DB liabilities currently amount to 155% of the sterling investment-grade bond market and 274% of the long-dated bond market. If 60% of these liabilities were linked into inflation, they would account for over 400% of the long-dated inflation-linked bond market.
If schemes do choose to fund their liabilities and deficit contributions by investing in bonds, their demand could therefore amount to 12% of the overall market every year. In particular, they could require up to 35% of the long-dated inflation-protected bond market.
‘Clearly these are unfeasible numbers,’ the SPC said. ‘If pension schemes continue to de-risk without taking a step back and considering the implications of this excess demand, the extremely poor value in long-dated bonds will not improve and could even get worse.’
The SPC explained that excess demand would drive bond prices up and yields down, increasing the value of pension liabilities. This then causes a vicious circle where higher liabilities increase scheme deficits which then require schemes to invest more in bonds, which in turn further reduces the yield on bonds that schemes use to calculate their liabilities.

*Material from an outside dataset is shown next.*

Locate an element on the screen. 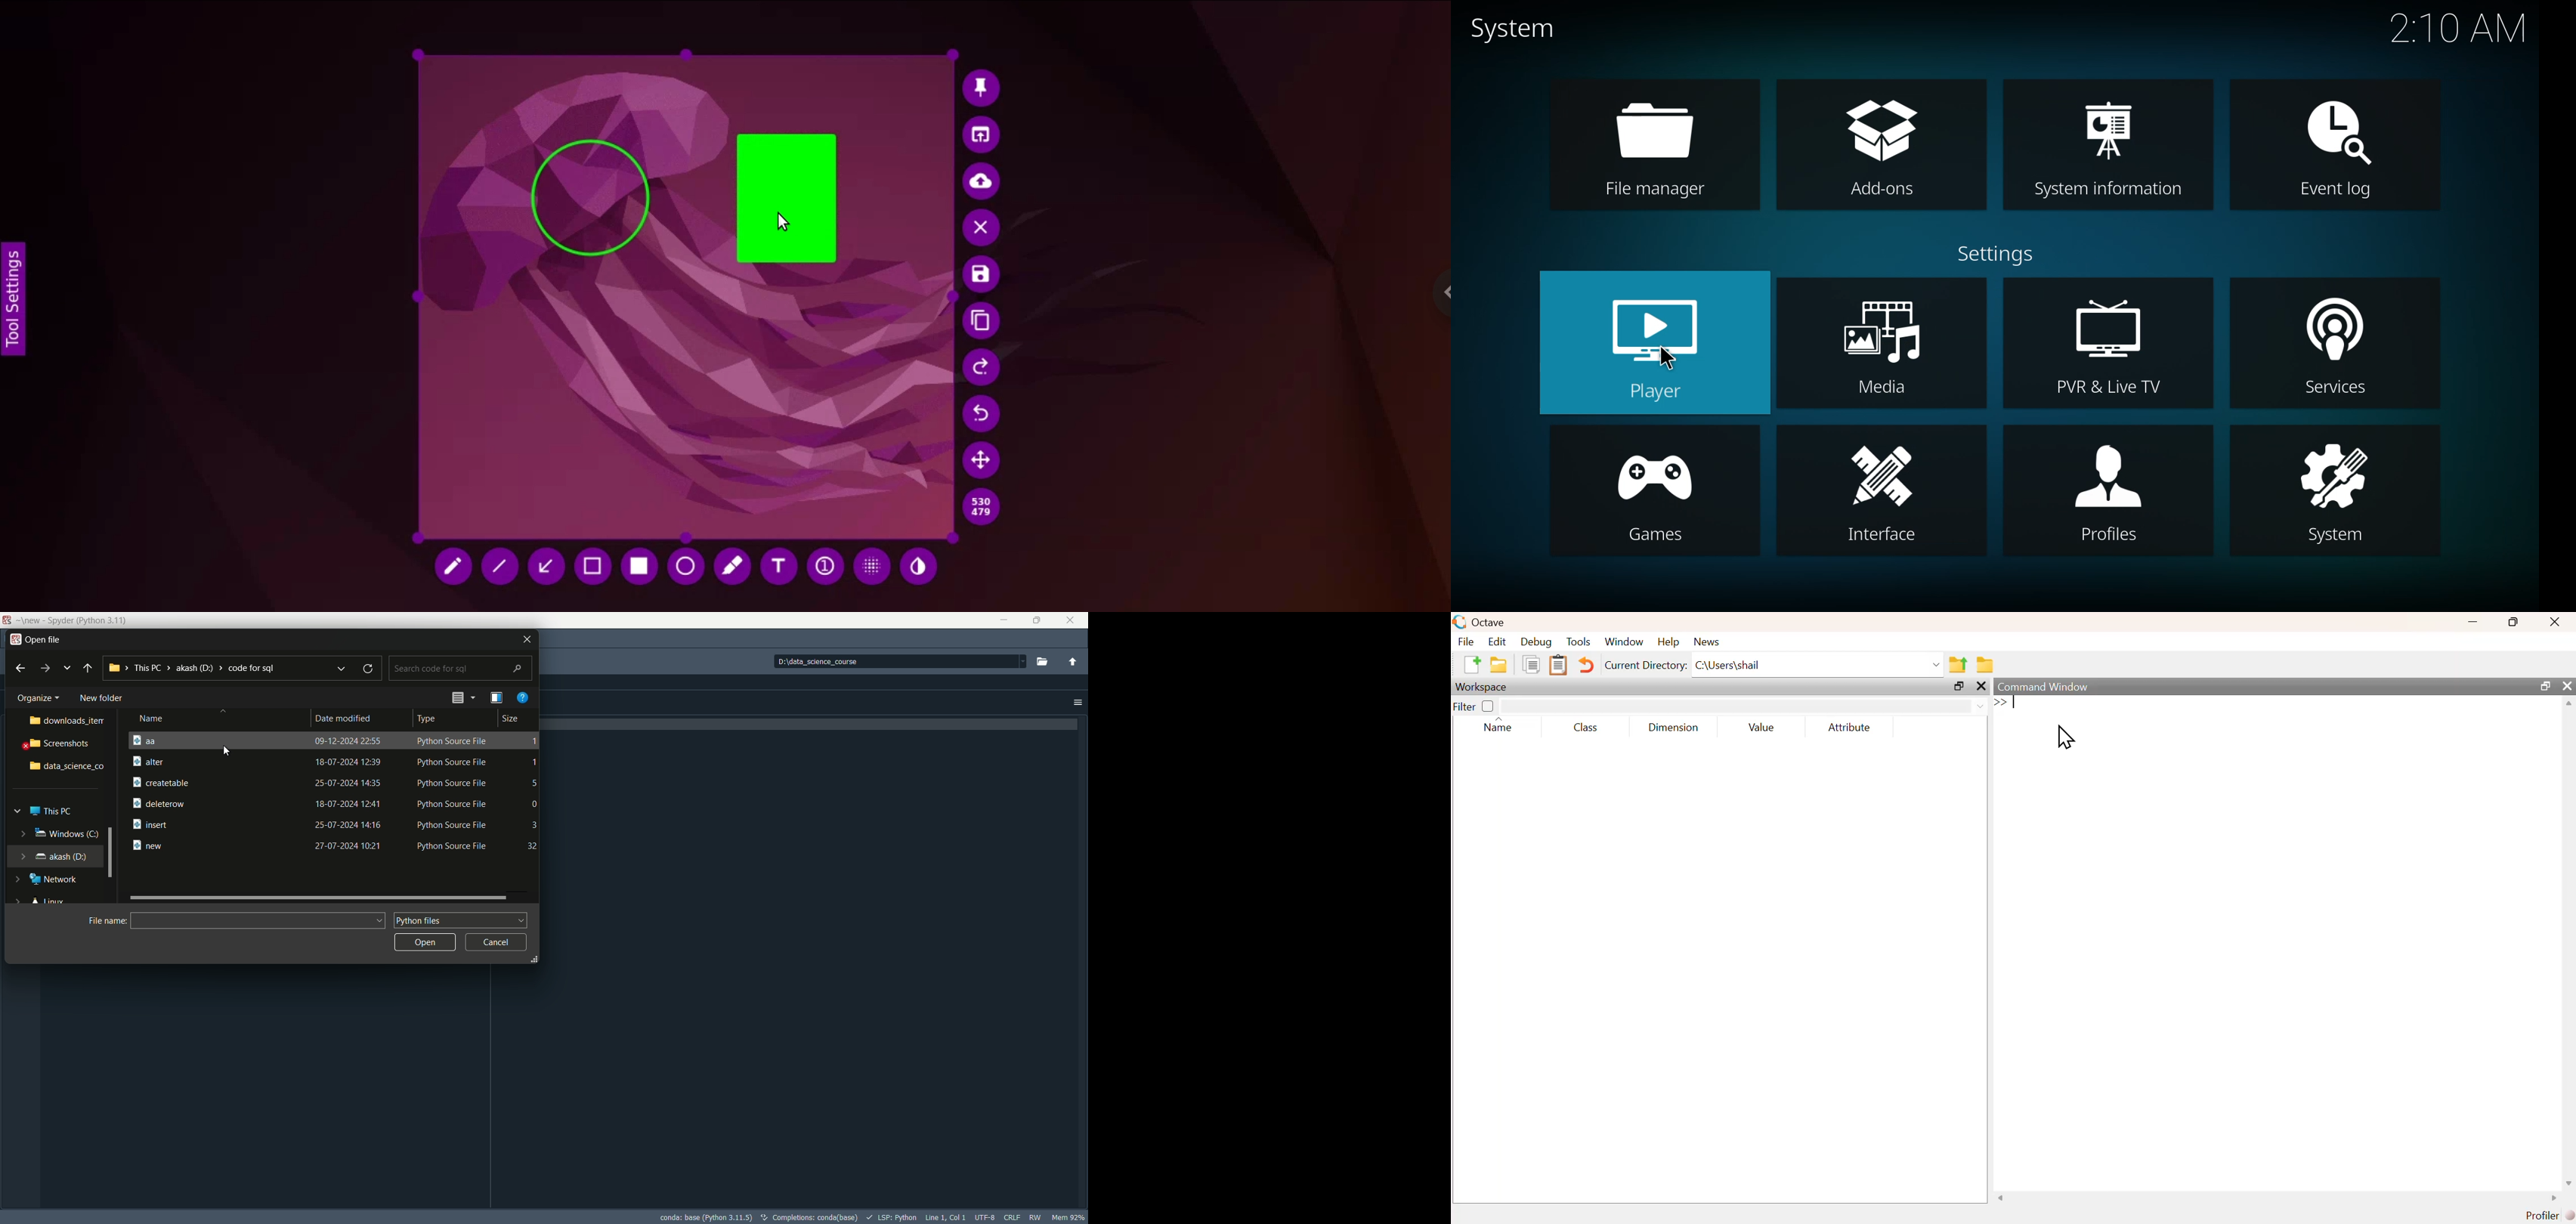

‘This directly impacts on UK Plc, which ultimately has to find the deficits emerging,’ the report said. ‘The tail is only caught once these schemes are all funded and invested on a bond basis at great expense.’
Sponsors should therefore consider alternative ways of de-risking their pension scheme, with infrastructure, property and the derivative market among the other avenues they can use to secure inflation-linked cash flows to match their liabilities.
In particular, the SPC said government should review valuation methodologies to recognise the liability matching characteristics of infrastructure or property ‘cash flow’ assets.
Pension schemes’ requirements should also be considered in future regulation and in how large infrastructure projects are structured and funded, while tax structures should support pension funds investing in derivative markets.